Traditional software engineering education heavily emphasizes technical coding skills, but the evolving tech industry demands creativity, collaboration, and user empathy. Our research investigated how integrating Design Thinking (DT) alongside structured Agile-Scrum practices within a project-based curriculum can bridge this gap for undergraduate students.
We found that adopting a phased hybrid model–focusing on empathy-driven problem framing in the design stage and iterative sprint execution during development–significantly enhances student learning outcomes.

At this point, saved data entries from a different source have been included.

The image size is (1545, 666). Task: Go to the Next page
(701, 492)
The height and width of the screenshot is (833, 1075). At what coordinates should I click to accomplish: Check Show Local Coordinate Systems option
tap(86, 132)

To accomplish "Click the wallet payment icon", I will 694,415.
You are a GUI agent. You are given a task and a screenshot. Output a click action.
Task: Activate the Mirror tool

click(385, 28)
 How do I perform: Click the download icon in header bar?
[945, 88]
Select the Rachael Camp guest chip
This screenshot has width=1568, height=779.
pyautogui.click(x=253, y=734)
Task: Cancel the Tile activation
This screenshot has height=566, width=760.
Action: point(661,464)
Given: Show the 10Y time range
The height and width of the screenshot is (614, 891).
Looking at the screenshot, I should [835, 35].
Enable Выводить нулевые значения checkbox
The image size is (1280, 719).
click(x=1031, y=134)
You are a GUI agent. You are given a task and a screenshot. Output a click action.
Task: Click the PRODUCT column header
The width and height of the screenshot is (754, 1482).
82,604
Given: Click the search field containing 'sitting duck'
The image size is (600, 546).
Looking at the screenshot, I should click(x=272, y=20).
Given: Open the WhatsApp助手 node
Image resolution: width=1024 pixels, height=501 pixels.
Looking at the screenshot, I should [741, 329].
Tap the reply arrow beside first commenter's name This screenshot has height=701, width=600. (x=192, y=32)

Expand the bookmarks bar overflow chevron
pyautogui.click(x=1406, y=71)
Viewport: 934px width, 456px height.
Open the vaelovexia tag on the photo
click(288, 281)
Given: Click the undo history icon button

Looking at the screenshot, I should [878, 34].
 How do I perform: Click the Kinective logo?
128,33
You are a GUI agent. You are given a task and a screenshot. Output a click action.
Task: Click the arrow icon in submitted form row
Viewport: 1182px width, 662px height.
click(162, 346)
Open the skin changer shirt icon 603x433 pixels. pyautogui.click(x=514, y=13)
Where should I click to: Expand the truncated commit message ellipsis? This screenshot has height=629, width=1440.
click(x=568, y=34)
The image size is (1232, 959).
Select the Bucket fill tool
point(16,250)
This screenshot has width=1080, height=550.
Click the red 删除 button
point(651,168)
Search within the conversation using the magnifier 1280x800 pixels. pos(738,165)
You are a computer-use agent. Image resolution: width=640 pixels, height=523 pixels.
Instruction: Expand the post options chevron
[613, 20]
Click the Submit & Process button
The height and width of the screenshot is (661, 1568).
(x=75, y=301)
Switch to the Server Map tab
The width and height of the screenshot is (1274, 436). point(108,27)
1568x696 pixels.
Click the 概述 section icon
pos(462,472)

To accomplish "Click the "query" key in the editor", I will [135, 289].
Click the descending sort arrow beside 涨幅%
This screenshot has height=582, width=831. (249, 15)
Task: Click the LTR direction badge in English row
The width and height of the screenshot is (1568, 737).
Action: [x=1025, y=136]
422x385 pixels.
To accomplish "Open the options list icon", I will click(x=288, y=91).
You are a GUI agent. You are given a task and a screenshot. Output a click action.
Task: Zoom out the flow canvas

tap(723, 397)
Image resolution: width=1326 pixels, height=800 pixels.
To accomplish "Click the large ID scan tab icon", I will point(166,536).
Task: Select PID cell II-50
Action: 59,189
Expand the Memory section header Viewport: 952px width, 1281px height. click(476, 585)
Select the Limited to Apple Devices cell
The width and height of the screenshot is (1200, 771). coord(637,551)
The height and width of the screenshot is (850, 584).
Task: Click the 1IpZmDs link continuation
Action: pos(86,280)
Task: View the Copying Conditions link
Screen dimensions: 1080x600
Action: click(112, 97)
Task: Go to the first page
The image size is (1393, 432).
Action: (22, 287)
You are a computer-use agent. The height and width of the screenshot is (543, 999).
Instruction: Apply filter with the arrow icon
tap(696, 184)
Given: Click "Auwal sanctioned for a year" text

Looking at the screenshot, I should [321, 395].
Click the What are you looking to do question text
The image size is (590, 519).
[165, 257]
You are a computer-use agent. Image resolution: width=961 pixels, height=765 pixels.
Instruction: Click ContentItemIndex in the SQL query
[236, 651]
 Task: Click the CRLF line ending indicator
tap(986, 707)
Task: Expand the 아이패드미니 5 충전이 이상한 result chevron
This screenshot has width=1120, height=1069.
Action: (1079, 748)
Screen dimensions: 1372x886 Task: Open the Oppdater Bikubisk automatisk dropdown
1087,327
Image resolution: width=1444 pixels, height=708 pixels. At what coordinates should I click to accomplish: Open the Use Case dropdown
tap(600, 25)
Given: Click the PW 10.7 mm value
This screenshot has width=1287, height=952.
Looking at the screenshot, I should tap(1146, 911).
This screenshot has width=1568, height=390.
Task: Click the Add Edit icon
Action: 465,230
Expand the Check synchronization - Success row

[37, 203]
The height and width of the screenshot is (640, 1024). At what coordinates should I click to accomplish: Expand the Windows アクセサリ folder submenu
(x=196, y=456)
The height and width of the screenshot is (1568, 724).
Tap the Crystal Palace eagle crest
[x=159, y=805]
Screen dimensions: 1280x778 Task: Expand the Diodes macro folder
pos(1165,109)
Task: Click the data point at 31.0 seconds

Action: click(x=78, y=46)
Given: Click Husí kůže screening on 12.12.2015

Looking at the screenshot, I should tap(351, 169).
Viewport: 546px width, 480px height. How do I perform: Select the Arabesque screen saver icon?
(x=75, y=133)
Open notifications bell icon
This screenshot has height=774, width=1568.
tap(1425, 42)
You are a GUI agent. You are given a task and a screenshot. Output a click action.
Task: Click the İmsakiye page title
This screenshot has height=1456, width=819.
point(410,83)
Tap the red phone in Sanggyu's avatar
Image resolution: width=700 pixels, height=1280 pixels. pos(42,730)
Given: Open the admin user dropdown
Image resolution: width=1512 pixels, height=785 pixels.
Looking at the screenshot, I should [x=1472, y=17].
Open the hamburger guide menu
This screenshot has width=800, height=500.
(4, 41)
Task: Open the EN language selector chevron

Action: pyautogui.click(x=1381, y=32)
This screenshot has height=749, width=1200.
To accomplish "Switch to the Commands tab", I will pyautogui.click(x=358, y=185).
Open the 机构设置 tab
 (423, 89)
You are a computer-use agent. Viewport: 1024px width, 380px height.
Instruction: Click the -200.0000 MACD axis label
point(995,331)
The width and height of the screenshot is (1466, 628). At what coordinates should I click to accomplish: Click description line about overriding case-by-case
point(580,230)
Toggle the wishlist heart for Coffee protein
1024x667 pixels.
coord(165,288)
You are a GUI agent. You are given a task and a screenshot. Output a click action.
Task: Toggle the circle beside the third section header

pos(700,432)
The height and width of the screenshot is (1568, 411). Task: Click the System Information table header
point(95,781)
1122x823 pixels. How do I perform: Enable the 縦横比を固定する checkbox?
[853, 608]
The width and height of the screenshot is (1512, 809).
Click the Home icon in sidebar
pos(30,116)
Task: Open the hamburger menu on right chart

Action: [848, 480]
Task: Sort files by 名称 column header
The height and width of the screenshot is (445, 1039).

Across 65 participating computer science students, the intervention resulted in high performance levels in user-centered design, innovation, and ideation. DT adoption significantly improved participant understanding of user demographics and catalyzed robust cross-functional team collaboration. Collaborative tools like Trello and GitHub proved essential for maintaining transparency, parallel development, and task coordination among teams.
However, the exploratory nature of Design Thinking also introduced distinct challenges under Agile time constraints, with students frequently encountering heavy time pressures and uneven workload distribution during the fast-paced development sprints. To mitigate these bottlenecks, our findings highlight the necessity of adaptive sprint pacing, structured peer evaluations, and continuous industry mentorship to maintain a healthy balance between open-ended creativity and strict engineering timelines.
The findings highlight the value of combining DT and Agile in a structured curriculum and recommend adaptive pacing, peer evaluations, and ongoing mentorship to optimize learning outcomes and prepare students for real-world software development.
This study informs pedagogical practice, enabling computing educators and academic administrators to design a more responsive, interdisciplinary, and industry-aligned software engineering curriculum.
Authors: Fernand G. Bernardez (College of Social Sciences, University of the Philippines Cebu), Darmae M. Tan (College of Science, University of the Philippines Cebu), and Paula E. Mayol (College of Science, University of the Philippines Cebu)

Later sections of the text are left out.